Now scientists say they’ve found evidence that an ancestor of the bobbit worm may have been menacing fish 20 million years ago. Writing today in the journal Scientific Reports, the researchers argue that hundreds of fossilized worm burrows, found in what is now Taiwan, show telltale signs of struggle. They haven’t found the worms themselves, mind you, as boneless critters like worms (known as invertebrates, because they lack spinal columns) very rarely fossilize. Instead, they discovered trace fossils, geological features that hint at the behavior of ancient animals, in sandstone that was once a seafloor.

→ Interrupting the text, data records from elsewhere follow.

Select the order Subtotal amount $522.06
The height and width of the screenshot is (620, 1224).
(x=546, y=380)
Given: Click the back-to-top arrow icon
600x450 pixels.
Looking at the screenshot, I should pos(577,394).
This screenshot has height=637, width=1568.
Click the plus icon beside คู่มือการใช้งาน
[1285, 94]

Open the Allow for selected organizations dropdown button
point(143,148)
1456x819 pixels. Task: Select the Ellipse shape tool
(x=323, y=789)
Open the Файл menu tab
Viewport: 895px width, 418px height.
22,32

“This is, we believe, the first time that we’ve actually found a trace fossil that shows how invertebrates like worms were feeding on vertebrates,” says National Taiwan University sedimentologist Ludvig Löwemark, coauthor of the new paper. “Because, typically, what we find in the sedimentary record is animals that are moving through the sediment.” Invertebrates, for instance, might dig tunnels through the sea bottom and pump water through their burrows, filtering out particles. “But this is a record of a much more active behavior,” he continues. “The worms were actually hiding in the sediment, jumping out, catching their prey, and then dragging this prey down into the sediment.”



The sandstone formation in Taiwan, where giant worms once hunted.

Courtesy of Ludvig Löwemark

The fossilized burrows are around 6.5 feet long. From their openings on the surface of the seafloor, they would have run more or less straight down into the muck. Then, halfway down, they’d bend at about 45 degrees, creating the shape of an L, or a boomerang. Near the entrances of the tunnels, Löwemark and his colleagues noticed “collapse funnels,” or piles of sediment that had built up inside the burrow. The researchers argue that this is a sign of struggle, preserved for millions of years in the fossil record: As a worm dragged a wriggling fish down into its lair, sediment would spill in to fill the void.

A cross-section of a burrow is shaped a bit like a feather, with the main channel being the shaft, and the collapse funnels branching off in the sediment on each side. The researchers argue that this is a hallmark of the worms’ feeding habits. “When the worm has digested its prey, it reemerges at the surface,” says Löwemark. “It reestablishes a tunnel system in the middle of these collapse structures, and that’s how these feather-like structures around the tube are formed.”